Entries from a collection
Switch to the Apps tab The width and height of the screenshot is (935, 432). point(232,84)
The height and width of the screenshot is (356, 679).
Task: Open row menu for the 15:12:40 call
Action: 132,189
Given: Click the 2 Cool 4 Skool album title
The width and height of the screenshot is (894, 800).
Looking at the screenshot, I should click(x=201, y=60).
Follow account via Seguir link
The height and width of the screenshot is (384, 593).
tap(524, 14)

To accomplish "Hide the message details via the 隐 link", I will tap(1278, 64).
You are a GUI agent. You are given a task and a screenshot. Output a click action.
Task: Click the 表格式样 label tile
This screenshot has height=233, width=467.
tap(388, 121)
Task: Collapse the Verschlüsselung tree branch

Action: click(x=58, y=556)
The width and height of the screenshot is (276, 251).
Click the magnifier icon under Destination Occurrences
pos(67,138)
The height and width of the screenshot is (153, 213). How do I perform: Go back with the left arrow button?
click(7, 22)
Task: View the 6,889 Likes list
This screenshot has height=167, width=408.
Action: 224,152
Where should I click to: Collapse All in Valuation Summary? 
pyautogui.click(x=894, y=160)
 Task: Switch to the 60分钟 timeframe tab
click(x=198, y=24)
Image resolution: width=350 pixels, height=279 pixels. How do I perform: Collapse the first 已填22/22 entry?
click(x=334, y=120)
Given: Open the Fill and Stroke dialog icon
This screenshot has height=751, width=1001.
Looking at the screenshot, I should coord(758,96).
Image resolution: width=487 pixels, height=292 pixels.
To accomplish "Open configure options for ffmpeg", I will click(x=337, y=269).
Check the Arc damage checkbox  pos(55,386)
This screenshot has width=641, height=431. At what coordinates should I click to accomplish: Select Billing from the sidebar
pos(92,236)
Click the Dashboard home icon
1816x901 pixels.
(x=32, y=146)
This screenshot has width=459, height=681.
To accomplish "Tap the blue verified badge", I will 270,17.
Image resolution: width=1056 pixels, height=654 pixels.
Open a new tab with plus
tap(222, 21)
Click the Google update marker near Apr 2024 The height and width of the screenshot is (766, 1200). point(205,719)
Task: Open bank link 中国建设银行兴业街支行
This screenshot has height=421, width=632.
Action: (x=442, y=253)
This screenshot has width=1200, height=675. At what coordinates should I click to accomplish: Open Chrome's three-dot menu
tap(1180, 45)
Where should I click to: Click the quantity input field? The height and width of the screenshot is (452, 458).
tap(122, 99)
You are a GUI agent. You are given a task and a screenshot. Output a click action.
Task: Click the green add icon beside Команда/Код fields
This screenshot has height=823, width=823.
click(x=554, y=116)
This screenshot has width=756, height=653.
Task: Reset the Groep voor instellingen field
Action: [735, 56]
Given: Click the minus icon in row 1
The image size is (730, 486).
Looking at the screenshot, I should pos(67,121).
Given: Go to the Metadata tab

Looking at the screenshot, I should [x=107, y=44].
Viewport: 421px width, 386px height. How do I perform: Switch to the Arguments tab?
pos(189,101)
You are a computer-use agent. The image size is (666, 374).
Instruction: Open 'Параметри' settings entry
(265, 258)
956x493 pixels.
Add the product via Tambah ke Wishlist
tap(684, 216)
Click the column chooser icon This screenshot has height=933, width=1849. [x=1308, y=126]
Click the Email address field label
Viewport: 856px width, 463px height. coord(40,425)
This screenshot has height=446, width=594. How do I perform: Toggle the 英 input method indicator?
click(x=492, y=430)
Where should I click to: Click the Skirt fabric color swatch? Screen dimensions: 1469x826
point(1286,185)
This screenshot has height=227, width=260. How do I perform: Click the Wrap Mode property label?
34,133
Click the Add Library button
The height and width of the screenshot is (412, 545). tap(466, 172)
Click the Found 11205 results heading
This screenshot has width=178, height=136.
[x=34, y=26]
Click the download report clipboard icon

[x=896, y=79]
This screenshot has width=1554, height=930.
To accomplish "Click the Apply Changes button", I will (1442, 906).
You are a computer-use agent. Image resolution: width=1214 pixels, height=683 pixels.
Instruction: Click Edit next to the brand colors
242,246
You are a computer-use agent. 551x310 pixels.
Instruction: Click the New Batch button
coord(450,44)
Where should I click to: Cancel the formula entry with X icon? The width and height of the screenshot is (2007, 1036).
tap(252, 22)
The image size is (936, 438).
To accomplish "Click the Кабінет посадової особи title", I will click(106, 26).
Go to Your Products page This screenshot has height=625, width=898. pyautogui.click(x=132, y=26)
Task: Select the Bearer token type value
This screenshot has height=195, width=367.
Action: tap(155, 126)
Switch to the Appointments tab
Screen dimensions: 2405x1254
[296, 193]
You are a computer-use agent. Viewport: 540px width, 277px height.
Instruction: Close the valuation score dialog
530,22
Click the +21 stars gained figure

WHAT TO WORK ON –
Take the stretch of entries from the line containing "You are a computer-use agent. The" through the line containing "Click the column". Change "Instruction" to "Task" and return those lines with everything else unchanged.

FINAL ANSWER –
You are a computer-use agent. The image size is (666, 374).
Task: Open 'Параметри' settings entry
(265, 258)
956x493 pixels.
Add the product via Tambah ke Wishlist
tap(684, 216)
Click the column chooser icon This screenshot has height=933, width=1849. [x=1308, y=126]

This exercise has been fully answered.